#### PROMPT:
Retype exactly the lines that run from the start of the data to the line holding "1280x667 pixels.", including both, and only those.

[Start of Attachment]

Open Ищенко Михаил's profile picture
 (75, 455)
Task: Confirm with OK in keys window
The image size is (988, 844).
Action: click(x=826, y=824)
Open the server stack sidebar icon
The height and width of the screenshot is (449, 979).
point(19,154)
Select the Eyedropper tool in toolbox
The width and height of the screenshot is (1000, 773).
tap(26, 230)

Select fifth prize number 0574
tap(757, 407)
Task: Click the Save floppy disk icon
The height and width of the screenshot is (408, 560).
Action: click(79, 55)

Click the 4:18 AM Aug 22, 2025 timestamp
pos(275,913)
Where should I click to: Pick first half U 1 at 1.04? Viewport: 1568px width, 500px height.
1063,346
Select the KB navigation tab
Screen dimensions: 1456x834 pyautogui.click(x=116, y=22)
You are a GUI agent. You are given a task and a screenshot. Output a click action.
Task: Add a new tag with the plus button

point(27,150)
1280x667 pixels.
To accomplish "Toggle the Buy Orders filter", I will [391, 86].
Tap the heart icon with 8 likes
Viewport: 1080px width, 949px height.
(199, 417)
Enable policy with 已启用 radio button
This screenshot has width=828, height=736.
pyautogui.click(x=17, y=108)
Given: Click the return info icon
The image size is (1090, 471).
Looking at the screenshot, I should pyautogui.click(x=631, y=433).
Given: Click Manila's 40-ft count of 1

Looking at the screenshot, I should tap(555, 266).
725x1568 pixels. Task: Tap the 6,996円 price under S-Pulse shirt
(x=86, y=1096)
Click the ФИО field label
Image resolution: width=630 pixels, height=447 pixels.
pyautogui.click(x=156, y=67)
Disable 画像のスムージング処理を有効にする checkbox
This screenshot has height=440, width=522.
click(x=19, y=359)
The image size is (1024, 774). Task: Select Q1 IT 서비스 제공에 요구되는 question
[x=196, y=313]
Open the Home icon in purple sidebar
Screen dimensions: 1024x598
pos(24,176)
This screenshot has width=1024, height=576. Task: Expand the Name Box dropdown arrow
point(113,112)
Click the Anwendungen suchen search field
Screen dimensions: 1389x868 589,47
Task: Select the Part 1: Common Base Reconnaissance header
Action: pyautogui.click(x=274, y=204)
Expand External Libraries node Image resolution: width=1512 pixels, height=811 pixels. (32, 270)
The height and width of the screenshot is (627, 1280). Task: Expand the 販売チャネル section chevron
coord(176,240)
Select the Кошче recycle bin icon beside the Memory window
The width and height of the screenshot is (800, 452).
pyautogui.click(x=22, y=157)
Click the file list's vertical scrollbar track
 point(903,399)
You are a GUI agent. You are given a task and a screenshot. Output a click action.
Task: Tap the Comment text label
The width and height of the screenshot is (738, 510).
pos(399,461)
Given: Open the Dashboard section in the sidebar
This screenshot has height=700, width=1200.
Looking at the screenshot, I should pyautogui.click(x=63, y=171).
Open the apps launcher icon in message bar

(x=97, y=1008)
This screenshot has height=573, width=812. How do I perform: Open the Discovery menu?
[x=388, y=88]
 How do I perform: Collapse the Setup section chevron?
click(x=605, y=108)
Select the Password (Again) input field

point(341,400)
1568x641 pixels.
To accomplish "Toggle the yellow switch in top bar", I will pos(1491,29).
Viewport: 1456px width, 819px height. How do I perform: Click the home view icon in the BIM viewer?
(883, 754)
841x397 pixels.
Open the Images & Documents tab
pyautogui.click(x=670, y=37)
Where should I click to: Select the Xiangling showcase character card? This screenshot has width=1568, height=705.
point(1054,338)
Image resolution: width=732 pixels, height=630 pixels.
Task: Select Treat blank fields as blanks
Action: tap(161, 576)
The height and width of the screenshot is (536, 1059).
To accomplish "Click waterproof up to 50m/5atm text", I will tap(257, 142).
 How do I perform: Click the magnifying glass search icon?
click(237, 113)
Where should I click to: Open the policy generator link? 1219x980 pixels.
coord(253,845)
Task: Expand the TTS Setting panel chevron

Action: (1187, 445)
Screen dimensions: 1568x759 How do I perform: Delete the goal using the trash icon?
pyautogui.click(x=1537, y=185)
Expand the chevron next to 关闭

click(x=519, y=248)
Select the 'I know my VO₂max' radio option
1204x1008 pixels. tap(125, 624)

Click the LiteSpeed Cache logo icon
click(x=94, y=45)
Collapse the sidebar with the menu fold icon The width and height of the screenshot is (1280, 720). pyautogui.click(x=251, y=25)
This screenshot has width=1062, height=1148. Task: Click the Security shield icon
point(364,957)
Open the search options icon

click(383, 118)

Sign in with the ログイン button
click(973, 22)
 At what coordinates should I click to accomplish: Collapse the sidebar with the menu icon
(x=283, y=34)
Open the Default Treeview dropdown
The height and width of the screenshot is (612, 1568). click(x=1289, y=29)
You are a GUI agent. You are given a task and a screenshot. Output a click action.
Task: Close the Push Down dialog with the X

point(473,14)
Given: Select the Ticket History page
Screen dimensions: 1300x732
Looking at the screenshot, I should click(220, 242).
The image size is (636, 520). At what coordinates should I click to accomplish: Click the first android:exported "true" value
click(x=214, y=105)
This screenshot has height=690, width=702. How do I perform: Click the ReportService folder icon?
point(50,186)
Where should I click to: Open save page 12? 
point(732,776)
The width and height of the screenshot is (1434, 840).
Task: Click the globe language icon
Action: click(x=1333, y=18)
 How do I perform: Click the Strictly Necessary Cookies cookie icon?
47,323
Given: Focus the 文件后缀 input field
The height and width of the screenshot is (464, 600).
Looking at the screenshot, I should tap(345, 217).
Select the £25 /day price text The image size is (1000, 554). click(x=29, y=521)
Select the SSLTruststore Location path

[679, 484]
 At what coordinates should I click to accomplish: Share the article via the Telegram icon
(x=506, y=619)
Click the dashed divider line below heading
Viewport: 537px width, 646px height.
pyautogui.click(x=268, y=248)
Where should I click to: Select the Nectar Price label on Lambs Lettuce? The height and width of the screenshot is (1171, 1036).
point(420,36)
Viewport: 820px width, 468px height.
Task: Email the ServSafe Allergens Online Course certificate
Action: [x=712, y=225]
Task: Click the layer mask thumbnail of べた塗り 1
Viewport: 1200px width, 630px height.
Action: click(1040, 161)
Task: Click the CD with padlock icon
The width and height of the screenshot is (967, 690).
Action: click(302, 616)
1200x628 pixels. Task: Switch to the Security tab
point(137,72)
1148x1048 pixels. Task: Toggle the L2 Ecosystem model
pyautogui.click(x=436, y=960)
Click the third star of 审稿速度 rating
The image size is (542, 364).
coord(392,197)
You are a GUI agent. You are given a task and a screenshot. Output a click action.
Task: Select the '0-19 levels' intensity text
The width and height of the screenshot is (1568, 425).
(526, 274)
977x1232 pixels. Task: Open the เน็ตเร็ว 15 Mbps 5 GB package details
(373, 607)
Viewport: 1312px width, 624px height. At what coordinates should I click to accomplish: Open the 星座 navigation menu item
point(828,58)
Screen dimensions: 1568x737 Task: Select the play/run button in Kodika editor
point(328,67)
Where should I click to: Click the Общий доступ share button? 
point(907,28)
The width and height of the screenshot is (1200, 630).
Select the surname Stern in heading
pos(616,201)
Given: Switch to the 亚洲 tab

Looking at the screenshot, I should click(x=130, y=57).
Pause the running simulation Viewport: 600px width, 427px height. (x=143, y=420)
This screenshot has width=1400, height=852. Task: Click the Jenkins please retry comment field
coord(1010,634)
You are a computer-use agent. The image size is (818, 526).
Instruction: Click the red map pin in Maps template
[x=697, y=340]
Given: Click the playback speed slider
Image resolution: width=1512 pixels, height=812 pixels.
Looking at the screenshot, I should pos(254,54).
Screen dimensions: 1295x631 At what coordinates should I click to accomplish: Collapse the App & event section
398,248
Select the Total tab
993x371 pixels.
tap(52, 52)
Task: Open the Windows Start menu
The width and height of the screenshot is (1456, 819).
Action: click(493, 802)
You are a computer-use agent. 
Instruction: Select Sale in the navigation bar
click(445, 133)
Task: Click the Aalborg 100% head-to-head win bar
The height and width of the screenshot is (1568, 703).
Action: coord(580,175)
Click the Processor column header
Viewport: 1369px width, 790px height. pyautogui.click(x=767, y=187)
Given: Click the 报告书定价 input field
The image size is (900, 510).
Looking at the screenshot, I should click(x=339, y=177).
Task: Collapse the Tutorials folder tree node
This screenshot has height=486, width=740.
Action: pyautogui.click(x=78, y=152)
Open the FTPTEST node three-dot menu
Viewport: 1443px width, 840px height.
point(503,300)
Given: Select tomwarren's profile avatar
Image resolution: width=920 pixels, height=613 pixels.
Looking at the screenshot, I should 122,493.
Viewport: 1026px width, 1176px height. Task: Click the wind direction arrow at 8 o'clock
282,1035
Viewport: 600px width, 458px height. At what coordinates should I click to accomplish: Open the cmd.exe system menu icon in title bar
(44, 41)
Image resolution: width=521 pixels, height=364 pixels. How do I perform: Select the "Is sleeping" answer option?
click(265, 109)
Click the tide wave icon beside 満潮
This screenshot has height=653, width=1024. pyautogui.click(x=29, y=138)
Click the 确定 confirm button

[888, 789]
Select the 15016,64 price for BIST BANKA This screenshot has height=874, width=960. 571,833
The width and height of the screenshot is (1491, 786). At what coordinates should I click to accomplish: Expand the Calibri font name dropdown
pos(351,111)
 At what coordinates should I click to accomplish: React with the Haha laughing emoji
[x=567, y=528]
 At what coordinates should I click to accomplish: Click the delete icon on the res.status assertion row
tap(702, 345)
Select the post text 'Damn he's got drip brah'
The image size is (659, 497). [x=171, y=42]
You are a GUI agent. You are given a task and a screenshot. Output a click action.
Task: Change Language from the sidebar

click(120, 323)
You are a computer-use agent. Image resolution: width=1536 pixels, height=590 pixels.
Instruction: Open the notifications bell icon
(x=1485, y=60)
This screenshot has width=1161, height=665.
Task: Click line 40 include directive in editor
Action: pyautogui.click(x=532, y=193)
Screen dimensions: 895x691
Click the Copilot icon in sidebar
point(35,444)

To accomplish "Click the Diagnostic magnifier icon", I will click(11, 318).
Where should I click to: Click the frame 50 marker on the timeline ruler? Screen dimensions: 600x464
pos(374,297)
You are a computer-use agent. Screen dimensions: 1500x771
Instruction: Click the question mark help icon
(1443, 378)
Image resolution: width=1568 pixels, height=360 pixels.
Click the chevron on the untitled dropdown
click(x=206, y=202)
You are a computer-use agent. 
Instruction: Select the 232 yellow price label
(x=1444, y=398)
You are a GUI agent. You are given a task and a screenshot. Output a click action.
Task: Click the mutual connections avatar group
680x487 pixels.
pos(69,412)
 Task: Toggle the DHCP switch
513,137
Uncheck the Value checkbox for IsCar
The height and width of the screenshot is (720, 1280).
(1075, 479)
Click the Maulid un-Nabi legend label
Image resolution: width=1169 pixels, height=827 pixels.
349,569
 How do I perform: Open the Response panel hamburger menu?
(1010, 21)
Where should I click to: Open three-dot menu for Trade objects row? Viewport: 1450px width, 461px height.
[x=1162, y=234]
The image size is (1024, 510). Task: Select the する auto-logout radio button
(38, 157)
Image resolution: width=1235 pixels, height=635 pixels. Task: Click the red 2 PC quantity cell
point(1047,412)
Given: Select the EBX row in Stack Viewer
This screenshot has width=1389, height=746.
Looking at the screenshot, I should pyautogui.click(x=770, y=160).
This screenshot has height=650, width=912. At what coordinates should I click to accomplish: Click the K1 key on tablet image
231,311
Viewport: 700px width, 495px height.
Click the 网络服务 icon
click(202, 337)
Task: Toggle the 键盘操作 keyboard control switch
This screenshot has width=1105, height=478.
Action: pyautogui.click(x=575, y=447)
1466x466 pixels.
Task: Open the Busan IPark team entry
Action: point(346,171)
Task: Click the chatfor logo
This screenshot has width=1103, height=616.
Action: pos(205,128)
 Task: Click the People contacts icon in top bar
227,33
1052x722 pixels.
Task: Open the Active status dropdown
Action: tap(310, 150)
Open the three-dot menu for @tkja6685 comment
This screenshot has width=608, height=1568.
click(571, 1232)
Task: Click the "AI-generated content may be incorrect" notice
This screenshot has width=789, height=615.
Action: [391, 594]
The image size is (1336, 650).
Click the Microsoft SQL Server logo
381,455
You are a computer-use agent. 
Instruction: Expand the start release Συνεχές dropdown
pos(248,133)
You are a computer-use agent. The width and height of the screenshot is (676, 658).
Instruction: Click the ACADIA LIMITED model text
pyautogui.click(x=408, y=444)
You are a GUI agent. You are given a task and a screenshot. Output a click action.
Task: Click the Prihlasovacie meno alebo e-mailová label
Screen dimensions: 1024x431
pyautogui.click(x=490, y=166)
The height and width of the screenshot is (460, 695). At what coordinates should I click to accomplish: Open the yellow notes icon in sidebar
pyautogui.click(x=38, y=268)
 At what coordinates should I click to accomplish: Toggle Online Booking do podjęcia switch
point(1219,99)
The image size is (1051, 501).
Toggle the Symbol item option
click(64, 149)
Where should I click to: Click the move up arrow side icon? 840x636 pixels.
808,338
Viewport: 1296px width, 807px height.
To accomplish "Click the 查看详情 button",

[End of Attachment]

#### ANSWER SECTION:
Open Ищенко Михаил's profile picture
 (75, 455)
Task: Confirm with OK in keys window
The image size is (988, 844).
Action: click(x=826, y=824)
Open the server stack sidebar icon
The height and width of the screenshot is (449, 979).
point(19,154)
Select the Eyedropper tool in toolbox
The width and height of the screenshot is (1000, 773).
tap(26, 230)

Select fifth prize number 0574
tap(757, 407)
Task: Click the Save floppy disk icon
The height and width of the screenshot is (408, 560).
Action: click(79, 55)

Click the 4:18 AM Aug 22, 2025 timestamp
pos(275,913)
Where should I click to: Pick first half U 1 at 1.04? Viewport: 1568px width, 500px height.
1063,346
Select the KB navigation tab
Screen dimensions: 1456x834 pyautogui.click(x=116, y=22)
You are a GUI agent. You are given a task and a screenshot. Output a click action.
Task: Add a new tag with the plus button

point(27,150)
1280x667 pixels.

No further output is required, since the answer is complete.